This is superb for a hot summer’s day because two of the main ingredients—the cucumbers and tomatoes—are used raw, helping to make the salad especially crisp and refreshing. Good olive oil is key here; it is a major component in the dressing.
Don’t make this in advance. In fact, don’t even think about it. The point of using raw vegetables and lots of mint is that it is fresh tasting and at their peak flavor, which means that they should also be at room temperature.
At Mangia, we like to make this with tortiglioni, a narrow rigatoni. If you can find it, try it. Otherwise, the penne works just fine.
5 large ripe beefsteak tomatoes
3 large cucumbers
3 garlic cloves
1 cup packed mint leaves
1 cup extra-virgin olive oil
1 teaspoon dried hot pepper flakes
1 ½ pounds penne or tortiglioni
½ cup pitted kalmata olives
1 pound feta cheese
Wash, core, and chop the tomatoes into ½-inch cubes.
Peel the cucumbers, quarter lengthwise, and remove the seeds. Cut each piece in thirds, and slice lengthwise into thin silvers. Put the silvers in a bowl of cold water.
Peel, trim and mince the garlic. Rinse the mint leaves, pat them dry, and coarsely chop.
In a small skillet, cook the garlic in the olive oil over low heat, stirring until softened, but do not let it brown. Add the pepper flakes and cook for 1 to 2 minutes. Remove the pan from the heat and let cool to room temperature. Then blend in the vinegar.

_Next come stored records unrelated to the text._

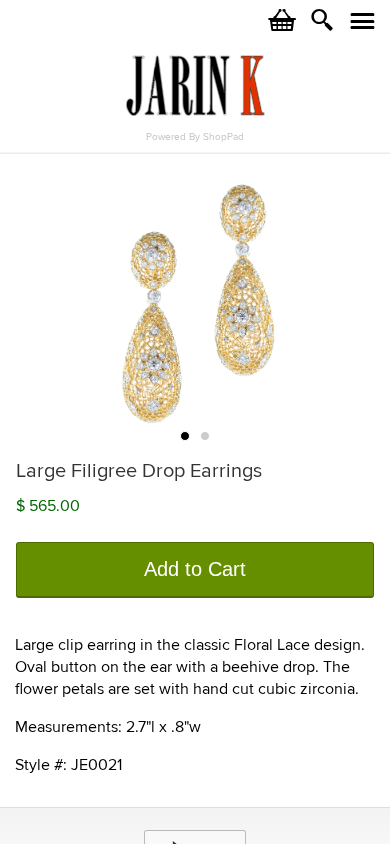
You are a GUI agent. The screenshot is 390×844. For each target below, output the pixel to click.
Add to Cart (195, 569)
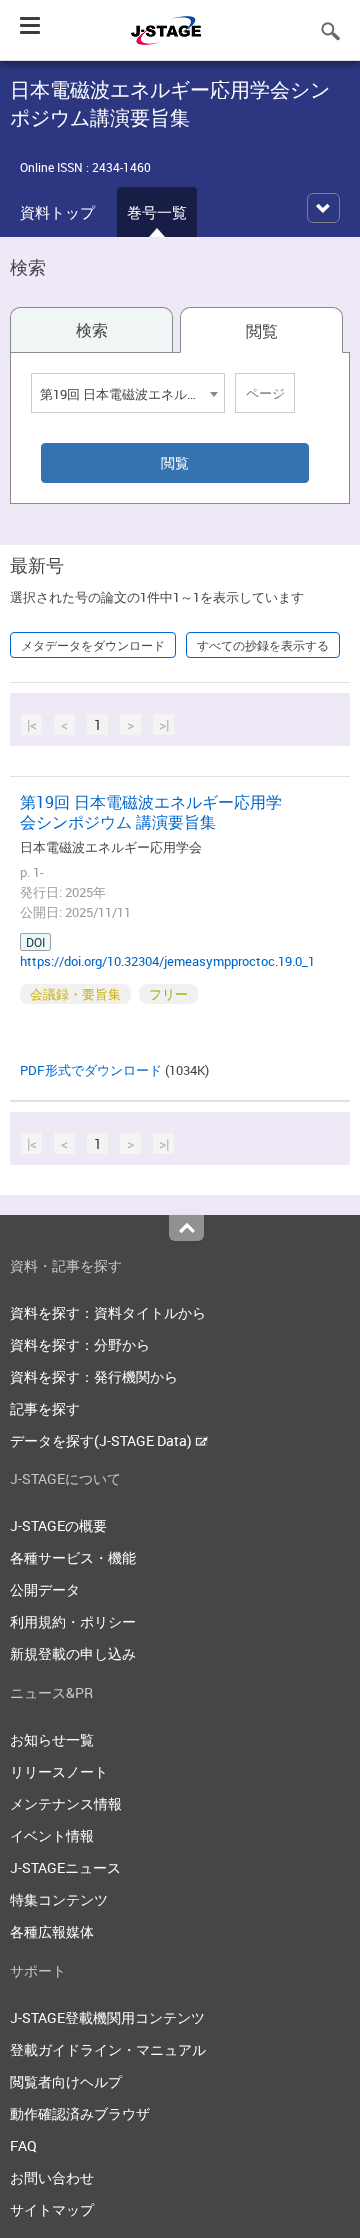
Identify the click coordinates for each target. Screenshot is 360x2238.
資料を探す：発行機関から (94, 1376)
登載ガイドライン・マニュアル (108, 2049)
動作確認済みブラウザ (80, 2113)
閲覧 (262, 331)
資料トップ (57, 212)
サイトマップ (52, 2209)
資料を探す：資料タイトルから (108, 1312)
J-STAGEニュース (65, 1867)
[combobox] (128, 393)
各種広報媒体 (52, 1931)
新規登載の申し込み (73, 1653)
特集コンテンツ (59, 1899)
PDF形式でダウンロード (91, 1070)
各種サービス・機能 (73, 1557)
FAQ (23, 2145)
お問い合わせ (52, 2177)
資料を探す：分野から (80, 1344)
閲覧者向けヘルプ (66, 2081)
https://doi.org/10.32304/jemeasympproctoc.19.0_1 (167, 961)
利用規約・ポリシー (73, 1621)
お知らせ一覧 (52, 1739)
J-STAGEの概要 (58, 1525)
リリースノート (59, 1771)
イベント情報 (52, 1835)
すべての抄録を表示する (263, 645)
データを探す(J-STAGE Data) (102, 1440)
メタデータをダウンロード (93, 645)
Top (186, 1228)
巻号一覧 (157, 212)
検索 (92, 330)
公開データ (45, 1589)
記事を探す (45, 1408)
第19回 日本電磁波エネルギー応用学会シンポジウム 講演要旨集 (151, 812)
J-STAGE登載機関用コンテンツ (107, 2017)
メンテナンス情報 (66, 1803)
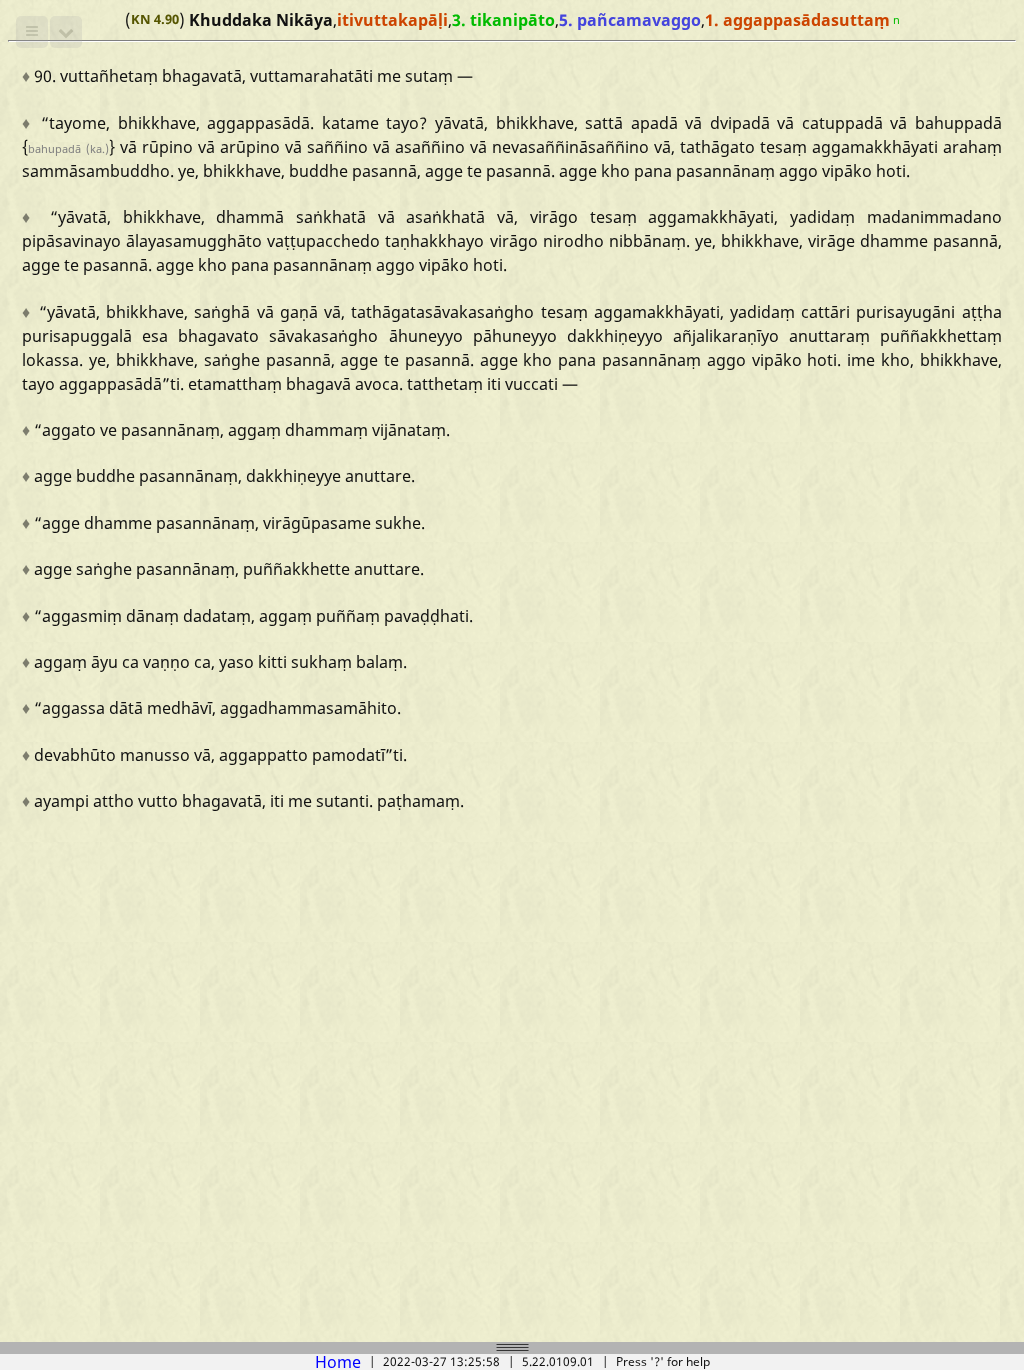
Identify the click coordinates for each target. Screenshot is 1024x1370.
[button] (32, 32)
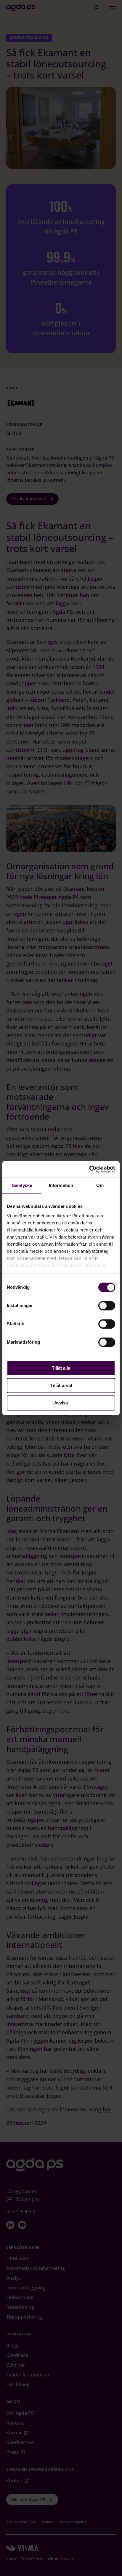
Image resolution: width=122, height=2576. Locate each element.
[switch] (106, 1305)
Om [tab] (100, 1185)
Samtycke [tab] (22, 1185)
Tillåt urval (61, 1385)
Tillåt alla (61, 1368)
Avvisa (61, 1402)
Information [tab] (61, 1185)
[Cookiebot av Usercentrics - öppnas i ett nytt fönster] (89, 1169)
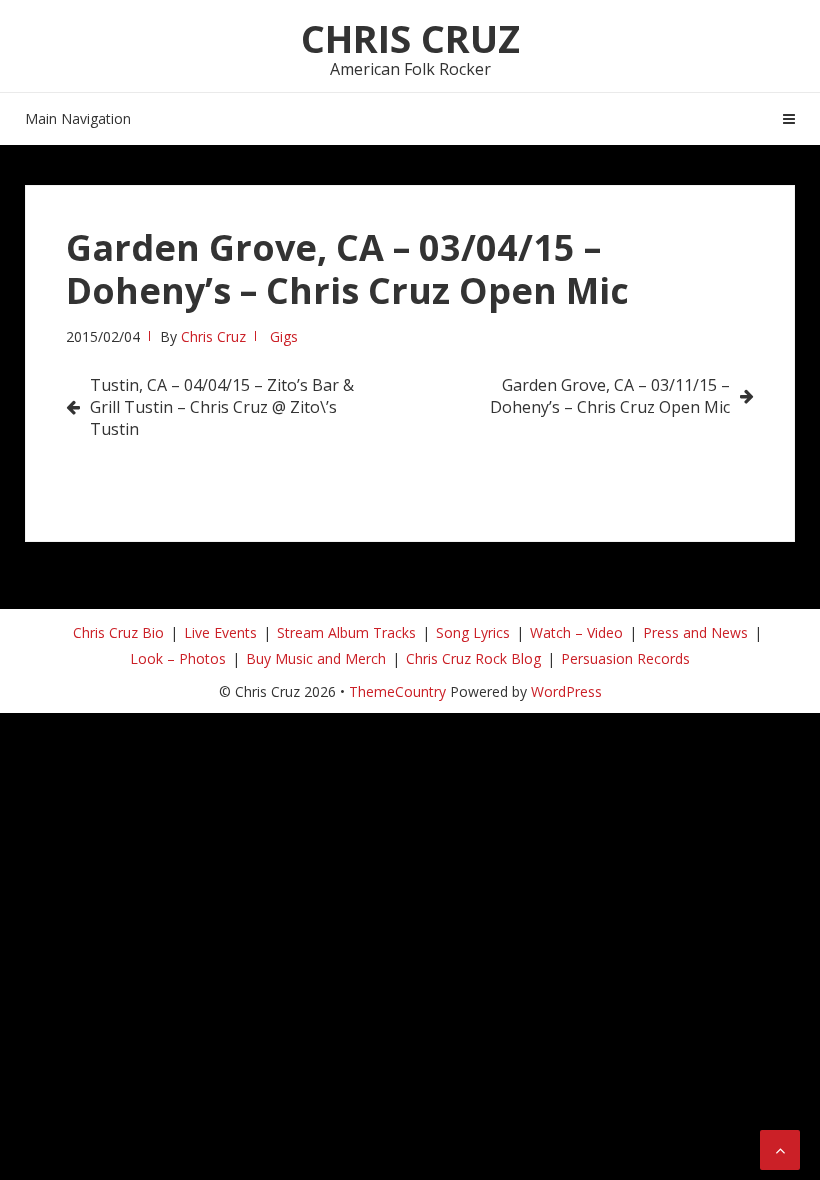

Bring a large pot of salted water to a boil. Add the pasta, stir to separate, and cook over high heat about 10 minutes, until al dente. (Or follow the cooking directions on the package.) Drain the pasta in a colander. To prevent the pasta from sticking together, spread it out on a large baking sheet or platter and let it cool, about 15 minutes. Cover and hold at room temperature for up to 3 hours.
Drain the cucumbers.
Turn the pasta into a large ceramic serving bowl. Add the tomatoes, cucumbers, mint, olives, and seasoned olive oil. Toss well until the pasta is uniformly shiny. Crumble the feta into the salad, and toss to columbine.